#salutdaniel

Heute, am Samstag, den 29.10.2016, um 15:00 Uhr, werden nahezu bundesweit Polizeifahrzeuge mit Trauerflor und eingeschaltetem Blaulicht am Straßenrand stehen. Die Beamtinnen und Beamten gedenken damit ihres Kollegen Daniel E., der am 20. Oktober bei einem Schusswechsel mit einem so genannten „Reichsbürger“ tödlich verletzt wurde, und der in diesen Minuten beigesetzt wird.

 

Mitten in Bayern.
Vier Menschen werden durch einen Angriff politisch motivierter, rechter Gewalt verletzt.
Einer davon bezahlt mit seinem Leben.

 

Man hört keine Aufschreie. Es finden keine Mahnwachen statt, keine Protestkundgebungen. Wo sonst tausende duch die Straßen ziehen würden, passiert – nichts?
Oder doch. Tausende ziehen durch die Straßen. Tag für Tag. Bestenfalls ignoriert. Meist jedoch angefeindet, beschimpft, nicht selten angegriffen. Der Mord an Polizeihauptmeister Daniel E. hat es in die Medien und damit zu einem gewissen Grad ins öffentliche Bewusstsein geschafft, weil er unter besonders spektakulären Umständen verübt wurde. Wer sich mit der Materie auseinandersetzt, weiß aber auch um die alltägliche Gewalt, gesamtgesellschaftlich, und gerade auch gegen Polizeibeamte. Eine alltägliche Gewalt, die gerne verschwiegen wird, auch deshalb, weil sie sich medial nicht wirklich gut in Szene setzen lässt.

Tausende ziehen durch die Straßen. Tag für Tag. Heute halten sie einen Moment inne.

Soweit es die Einsatzsituation zulässt.
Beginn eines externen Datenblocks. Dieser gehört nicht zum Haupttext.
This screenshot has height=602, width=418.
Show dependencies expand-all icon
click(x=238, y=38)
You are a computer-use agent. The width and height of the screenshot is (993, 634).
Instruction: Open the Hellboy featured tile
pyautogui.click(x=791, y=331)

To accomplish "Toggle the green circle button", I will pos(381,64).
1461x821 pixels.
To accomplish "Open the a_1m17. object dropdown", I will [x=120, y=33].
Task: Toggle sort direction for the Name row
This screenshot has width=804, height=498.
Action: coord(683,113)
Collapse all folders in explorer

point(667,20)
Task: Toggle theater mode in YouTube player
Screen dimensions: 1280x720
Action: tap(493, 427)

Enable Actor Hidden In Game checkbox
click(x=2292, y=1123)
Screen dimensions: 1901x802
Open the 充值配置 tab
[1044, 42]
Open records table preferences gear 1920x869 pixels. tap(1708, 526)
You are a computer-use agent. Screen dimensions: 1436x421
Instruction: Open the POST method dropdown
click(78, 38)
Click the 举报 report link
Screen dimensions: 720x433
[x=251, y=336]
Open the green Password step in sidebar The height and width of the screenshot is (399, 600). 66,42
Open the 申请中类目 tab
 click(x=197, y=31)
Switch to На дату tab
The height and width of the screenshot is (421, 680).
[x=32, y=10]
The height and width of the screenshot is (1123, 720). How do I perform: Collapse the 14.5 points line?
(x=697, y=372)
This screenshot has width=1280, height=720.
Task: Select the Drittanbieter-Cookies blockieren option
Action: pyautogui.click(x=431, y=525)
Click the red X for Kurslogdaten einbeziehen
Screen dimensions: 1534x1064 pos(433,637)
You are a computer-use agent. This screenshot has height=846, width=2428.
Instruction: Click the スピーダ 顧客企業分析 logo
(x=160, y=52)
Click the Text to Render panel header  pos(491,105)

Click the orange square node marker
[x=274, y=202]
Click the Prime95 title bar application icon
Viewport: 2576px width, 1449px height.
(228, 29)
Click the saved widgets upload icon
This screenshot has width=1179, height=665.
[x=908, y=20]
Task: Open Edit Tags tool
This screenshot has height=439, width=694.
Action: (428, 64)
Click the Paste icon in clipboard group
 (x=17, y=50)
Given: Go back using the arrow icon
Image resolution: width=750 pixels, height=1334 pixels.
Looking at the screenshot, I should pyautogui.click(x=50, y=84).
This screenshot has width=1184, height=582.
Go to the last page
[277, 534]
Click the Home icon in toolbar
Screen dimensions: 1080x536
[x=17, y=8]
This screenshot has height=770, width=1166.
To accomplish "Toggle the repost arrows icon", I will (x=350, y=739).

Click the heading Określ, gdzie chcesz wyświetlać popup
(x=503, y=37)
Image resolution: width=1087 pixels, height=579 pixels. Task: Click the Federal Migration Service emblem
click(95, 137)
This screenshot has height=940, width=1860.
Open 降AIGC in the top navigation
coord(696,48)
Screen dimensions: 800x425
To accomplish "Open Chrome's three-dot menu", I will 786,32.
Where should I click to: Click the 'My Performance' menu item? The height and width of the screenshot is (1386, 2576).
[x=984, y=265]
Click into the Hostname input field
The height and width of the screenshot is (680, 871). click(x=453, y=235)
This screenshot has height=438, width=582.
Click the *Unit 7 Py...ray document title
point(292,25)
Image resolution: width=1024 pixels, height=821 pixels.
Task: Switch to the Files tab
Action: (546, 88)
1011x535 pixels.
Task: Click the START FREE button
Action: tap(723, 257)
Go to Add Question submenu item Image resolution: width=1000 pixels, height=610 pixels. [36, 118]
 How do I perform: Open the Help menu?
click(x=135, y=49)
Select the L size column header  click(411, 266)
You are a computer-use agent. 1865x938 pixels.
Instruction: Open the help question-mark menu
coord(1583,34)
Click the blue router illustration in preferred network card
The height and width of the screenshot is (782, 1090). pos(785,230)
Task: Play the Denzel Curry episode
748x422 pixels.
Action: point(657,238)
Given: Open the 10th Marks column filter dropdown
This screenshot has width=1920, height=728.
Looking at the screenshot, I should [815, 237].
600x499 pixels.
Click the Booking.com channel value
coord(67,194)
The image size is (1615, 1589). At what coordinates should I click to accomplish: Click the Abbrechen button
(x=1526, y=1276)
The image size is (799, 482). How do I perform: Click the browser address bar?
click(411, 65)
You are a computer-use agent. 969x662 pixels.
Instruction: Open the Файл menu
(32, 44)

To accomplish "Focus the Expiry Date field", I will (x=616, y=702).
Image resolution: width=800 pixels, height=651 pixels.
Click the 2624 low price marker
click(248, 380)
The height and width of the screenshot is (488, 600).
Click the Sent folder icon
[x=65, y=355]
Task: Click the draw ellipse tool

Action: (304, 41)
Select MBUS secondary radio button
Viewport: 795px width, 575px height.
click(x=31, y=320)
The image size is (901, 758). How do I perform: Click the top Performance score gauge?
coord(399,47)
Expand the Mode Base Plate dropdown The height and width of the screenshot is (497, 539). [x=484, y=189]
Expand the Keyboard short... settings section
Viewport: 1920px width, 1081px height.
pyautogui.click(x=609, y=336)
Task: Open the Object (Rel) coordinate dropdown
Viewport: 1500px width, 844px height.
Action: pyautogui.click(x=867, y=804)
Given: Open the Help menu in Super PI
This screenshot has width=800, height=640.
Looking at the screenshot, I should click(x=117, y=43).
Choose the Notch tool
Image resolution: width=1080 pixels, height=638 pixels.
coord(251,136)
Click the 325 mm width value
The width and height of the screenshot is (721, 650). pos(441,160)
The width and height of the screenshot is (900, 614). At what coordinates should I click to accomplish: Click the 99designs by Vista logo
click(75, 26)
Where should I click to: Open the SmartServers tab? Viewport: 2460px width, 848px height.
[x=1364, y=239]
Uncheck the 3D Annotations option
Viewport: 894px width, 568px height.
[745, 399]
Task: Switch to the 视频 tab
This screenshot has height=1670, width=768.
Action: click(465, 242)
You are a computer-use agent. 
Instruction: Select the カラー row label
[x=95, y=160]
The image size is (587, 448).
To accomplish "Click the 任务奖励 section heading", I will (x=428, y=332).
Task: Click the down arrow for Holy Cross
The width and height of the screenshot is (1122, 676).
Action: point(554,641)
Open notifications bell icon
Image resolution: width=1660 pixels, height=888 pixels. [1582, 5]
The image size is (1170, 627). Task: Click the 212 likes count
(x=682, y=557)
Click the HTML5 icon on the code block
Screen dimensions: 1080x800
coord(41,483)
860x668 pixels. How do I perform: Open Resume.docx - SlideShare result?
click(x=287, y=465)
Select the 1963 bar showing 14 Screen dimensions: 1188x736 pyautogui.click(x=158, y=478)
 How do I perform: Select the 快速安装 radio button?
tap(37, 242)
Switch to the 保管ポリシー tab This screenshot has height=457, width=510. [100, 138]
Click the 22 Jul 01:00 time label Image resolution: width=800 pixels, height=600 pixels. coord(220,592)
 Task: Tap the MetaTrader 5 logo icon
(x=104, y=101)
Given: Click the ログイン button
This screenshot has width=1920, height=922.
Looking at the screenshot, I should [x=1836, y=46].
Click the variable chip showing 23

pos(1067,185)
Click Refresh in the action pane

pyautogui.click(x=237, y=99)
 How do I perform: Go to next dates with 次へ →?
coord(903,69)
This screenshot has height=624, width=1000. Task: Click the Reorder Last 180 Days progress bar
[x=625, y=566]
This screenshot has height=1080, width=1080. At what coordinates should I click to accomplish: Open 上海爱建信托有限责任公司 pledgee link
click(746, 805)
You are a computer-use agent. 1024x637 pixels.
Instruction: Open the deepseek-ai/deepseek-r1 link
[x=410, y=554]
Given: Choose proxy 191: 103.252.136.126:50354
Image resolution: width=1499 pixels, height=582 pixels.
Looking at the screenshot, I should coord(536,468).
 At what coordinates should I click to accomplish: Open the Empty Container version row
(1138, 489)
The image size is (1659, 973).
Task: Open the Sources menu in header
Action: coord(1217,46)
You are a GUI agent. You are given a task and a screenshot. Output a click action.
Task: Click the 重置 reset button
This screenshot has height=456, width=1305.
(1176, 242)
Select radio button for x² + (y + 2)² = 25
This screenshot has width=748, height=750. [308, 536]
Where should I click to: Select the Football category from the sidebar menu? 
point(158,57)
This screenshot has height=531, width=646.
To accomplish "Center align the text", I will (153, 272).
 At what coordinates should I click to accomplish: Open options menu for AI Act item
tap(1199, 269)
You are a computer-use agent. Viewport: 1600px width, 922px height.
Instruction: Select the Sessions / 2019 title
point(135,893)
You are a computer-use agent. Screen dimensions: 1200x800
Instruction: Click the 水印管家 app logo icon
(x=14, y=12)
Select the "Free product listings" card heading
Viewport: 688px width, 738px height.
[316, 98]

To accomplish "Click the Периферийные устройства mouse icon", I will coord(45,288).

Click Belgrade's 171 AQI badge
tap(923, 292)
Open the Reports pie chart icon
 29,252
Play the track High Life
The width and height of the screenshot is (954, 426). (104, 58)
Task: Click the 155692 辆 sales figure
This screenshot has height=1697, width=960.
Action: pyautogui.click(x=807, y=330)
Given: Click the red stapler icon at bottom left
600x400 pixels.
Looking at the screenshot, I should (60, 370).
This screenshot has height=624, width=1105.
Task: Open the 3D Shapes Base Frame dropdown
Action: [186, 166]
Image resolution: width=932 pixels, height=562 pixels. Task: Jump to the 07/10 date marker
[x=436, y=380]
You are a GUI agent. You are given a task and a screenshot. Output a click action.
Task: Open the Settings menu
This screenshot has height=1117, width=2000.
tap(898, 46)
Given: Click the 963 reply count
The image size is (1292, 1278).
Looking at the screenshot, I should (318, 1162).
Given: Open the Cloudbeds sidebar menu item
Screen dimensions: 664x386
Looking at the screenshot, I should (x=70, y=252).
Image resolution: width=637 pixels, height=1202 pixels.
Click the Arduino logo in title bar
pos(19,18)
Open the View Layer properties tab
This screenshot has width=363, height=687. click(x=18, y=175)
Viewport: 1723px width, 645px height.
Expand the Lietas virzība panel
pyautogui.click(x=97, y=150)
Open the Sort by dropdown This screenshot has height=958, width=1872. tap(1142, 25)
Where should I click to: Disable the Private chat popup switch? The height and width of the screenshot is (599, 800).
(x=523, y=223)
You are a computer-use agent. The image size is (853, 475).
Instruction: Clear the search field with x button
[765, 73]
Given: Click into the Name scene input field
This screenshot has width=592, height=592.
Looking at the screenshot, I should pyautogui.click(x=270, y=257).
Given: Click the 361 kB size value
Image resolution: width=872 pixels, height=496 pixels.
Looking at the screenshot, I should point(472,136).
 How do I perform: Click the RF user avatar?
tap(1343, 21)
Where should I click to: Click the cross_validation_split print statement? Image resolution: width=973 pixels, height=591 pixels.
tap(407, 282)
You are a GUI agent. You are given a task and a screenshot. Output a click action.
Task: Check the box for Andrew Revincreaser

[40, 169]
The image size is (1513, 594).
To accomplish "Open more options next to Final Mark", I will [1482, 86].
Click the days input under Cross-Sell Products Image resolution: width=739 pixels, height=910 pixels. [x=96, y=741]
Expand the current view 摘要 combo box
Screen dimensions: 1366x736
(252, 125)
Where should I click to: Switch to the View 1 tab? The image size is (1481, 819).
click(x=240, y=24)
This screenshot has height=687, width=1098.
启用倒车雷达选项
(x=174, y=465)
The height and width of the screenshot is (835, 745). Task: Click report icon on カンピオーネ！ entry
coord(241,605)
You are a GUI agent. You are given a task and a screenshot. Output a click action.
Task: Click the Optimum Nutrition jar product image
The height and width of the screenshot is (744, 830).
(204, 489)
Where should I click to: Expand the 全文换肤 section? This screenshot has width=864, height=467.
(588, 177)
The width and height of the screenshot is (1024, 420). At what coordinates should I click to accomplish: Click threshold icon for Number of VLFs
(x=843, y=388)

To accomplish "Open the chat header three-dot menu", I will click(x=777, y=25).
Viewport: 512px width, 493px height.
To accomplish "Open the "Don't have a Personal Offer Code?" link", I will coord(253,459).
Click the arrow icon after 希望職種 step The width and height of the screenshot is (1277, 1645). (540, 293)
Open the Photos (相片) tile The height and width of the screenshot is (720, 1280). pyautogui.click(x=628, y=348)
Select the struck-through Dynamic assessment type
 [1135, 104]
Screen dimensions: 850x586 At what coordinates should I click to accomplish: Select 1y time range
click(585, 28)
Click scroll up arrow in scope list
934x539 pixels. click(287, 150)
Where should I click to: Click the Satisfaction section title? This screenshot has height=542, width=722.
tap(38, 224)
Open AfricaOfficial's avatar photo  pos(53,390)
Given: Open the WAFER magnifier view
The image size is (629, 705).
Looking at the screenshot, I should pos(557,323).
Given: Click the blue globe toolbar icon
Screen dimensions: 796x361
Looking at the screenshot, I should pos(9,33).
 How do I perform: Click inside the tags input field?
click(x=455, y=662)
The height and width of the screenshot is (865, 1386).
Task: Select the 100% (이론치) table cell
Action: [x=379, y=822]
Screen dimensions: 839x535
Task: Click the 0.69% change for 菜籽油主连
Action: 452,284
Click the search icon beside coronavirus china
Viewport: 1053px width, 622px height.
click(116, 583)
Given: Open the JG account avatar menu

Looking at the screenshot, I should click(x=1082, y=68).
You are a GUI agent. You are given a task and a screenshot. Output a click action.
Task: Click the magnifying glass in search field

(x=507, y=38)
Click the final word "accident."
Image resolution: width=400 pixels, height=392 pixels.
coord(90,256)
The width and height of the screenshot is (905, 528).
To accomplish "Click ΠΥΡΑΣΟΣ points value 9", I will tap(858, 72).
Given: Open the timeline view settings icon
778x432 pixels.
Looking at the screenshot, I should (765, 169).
Denn das Leben geht weiter, es geht auch in seinen unschönen Aspekten weiter, auch heute um 15:00 Uhr werden Polizeieinsätze stattfinden, auch heute werden Polizeibeamte in gefährliche Situationen geraten, möglicherweise bewaffneten Straftätern gegenüberstehen.

Geradezu zynisch, seit Monaten will ich für meine Zeitschrift schon einen Artikel zum Thema „Reichsbürger“ schreiben, hatte nur auf eine passende Gelegenheit gewartet. Nun hat sich diese Gelegenheit auf eine traurige Art ergeben. Hochgradig zynisch, aus dem Kreis meiner Kollegen regt sich Widerstand gegen mein Vorhaben. Aus einigen Stimmen spricht die blanke Angst. Weil „man sich damit rechtsextremen Ärger aufhalsen könnte“, wie es wörtlich im Sitzungsprotokoll steht. Ein anderer Kollege gibt aber auch zu bedenken, dass Menschen mit dunkler Hautfarbe, dass Menschen mit Behinderung, das Menschen, die aus irgendwelchen Gründen nicht in das Weltbild gewaltbereiter, politischer Wirrköpfe passen, jeden Tag mit dieser Gefahr auf die Straße gehen. Was keiner ausspricht: das gilt auch für Polizeibeamte. Was auch deshalb keiner ausspricht, weil es eben nicht nur die durch gesellschaftlichen Konsens geächteten Rechten sind, die gerade Polizeibeamten mit einer solchen Einstellung begegnen.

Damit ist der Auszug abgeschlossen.